To combat the image problem, then Gov. Mark White appointed scrappy businessman Ross Perot to develop a school reform plan that would put an end to the damning news stories—including the ones about Texas high school and college graduates who couldn’t read or decipher a bank statement. In 1984, Perot issued a slate of tough, no-nonsense proposals; topping the list was the state’s now well-known “no pass, no play” plan. The reform package also included the Texas Assessment of Academic Skills. Policymakers believed that a graduation exam would weed out students who had dawdled through the state’s lackluster schools without learning much.
Texas was by no means the only state grappling with such concerns. Now, a decade after the Perot reform plan, 20 states have exit exams for their high school students. In Louisiana this year, more than 1,500 students were denied diplomas after 12 years of public schooling because they couldn’t pass that state’s test. In Ohio, where the U.S. Education Department is reviewing the graduation exam, 3,200 seniors did not graduate because of low test scores.
But in many states, including Texas, the graduation test has become more than an insurance policy against illiteracy. Policymakers have grafted the test onto a host of new reforms aimed at raising standards and ensuring accountability. Beginning this year, for example, Texas students will receive an individual learning index that shows what percentage of the state’s academic expectations they have met—as determined by standardized test scores. What’s more, school accreditation in Texas is now largely based on the test scores of students beginning in the 3rd grade.

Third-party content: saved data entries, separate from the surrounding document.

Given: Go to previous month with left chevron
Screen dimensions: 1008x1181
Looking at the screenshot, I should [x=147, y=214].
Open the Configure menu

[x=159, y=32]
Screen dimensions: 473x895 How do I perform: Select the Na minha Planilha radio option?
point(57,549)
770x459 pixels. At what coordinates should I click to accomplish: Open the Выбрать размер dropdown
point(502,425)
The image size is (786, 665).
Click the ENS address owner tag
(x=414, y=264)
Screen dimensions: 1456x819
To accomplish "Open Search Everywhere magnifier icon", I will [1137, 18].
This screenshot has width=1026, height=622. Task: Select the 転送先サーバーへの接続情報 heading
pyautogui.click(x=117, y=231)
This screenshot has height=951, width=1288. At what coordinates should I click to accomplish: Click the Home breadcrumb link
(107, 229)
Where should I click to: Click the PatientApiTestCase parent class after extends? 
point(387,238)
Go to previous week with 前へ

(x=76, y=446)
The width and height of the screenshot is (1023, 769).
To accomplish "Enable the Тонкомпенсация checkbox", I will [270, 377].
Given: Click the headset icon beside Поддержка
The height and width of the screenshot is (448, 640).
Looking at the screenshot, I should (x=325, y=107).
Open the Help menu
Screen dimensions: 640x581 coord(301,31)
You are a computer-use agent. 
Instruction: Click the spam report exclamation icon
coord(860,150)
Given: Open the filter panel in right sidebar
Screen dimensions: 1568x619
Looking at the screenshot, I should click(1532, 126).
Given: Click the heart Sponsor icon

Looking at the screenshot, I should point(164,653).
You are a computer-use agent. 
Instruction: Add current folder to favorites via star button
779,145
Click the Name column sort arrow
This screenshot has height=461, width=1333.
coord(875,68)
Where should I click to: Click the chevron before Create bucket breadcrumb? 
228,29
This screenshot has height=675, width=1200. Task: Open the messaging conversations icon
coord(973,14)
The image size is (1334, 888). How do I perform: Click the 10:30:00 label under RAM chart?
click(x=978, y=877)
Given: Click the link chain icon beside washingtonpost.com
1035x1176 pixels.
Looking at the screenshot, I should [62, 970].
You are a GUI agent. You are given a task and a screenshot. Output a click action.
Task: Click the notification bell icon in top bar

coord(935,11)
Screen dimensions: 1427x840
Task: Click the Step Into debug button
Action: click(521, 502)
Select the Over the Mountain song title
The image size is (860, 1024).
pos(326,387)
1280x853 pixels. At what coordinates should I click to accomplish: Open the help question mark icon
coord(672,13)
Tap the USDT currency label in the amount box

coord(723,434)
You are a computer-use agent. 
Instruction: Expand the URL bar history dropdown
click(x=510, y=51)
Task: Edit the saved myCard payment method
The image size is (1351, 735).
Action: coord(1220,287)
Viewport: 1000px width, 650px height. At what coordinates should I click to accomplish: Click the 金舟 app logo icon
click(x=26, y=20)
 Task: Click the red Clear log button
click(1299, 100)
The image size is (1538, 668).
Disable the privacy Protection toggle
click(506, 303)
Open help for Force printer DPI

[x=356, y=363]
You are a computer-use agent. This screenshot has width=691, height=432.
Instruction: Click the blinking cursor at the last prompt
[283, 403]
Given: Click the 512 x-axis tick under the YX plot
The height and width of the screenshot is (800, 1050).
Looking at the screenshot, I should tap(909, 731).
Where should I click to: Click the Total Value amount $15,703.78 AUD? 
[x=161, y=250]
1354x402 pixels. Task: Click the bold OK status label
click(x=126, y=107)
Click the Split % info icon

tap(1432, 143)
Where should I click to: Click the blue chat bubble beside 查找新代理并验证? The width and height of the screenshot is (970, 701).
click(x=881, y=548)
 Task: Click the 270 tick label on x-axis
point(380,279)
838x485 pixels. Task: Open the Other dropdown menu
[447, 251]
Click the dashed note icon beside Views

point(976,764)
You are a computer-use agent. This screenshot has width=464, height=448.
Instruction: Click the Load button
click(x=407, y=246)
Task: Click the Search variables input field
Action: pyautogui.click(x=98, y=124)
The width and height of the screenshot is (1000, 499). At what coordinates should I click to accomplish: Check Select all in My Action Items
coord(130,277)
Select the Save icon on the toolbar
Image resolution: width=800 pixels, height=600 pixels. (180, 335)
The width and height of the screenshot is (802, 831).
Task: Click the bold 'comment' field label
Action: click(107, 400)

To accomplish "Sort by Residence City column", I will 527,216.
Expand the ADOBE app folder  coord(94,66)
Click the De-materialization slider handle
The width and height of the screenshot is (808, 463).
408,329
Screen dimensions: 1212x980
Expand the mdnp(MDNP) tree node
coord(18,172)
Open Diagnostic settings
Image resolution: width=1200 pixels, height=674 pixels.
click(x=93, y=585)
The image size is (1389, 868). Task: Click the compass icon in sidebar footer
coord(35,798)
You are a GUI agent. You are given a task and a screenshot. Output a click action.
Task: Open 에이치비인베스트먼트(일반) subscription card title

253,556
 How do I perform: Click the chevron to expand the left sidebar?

State officials say the new standards—including the exit test and more rigorous course requirements—place a higher premium on learning and improvement and force the state’s schools to boost their expectations. “This is not intended to lay blame on students, not solely,” says Della May Moore, a spokeswoman for the Texas Education Agency. “It is important that we set standards and let the professionals who are closest to the students decide how to reach them and how to teach.”
Yet many local educators are far from certain that the current graduation test is the best way to sort out which students deserve diplomas. “We ought to be accountable,” agrees John Horn, superintendent of the 28,000-student Mesquite Independent School District. “But too many people have this belief that they can put their faith in numbers, and this testing program has become almost a runaway train in the nation.”
Horn fears an altogether different trend. “There is a diminishing value being placed on the authority of teachers to assess student learning,” the superintendent says. “We are placing confidence in a test that is probably not very well-founded. It’s one thing to say this is the problem. It’s another thing to find the best solution. What you want to get is excellence, not compliance.”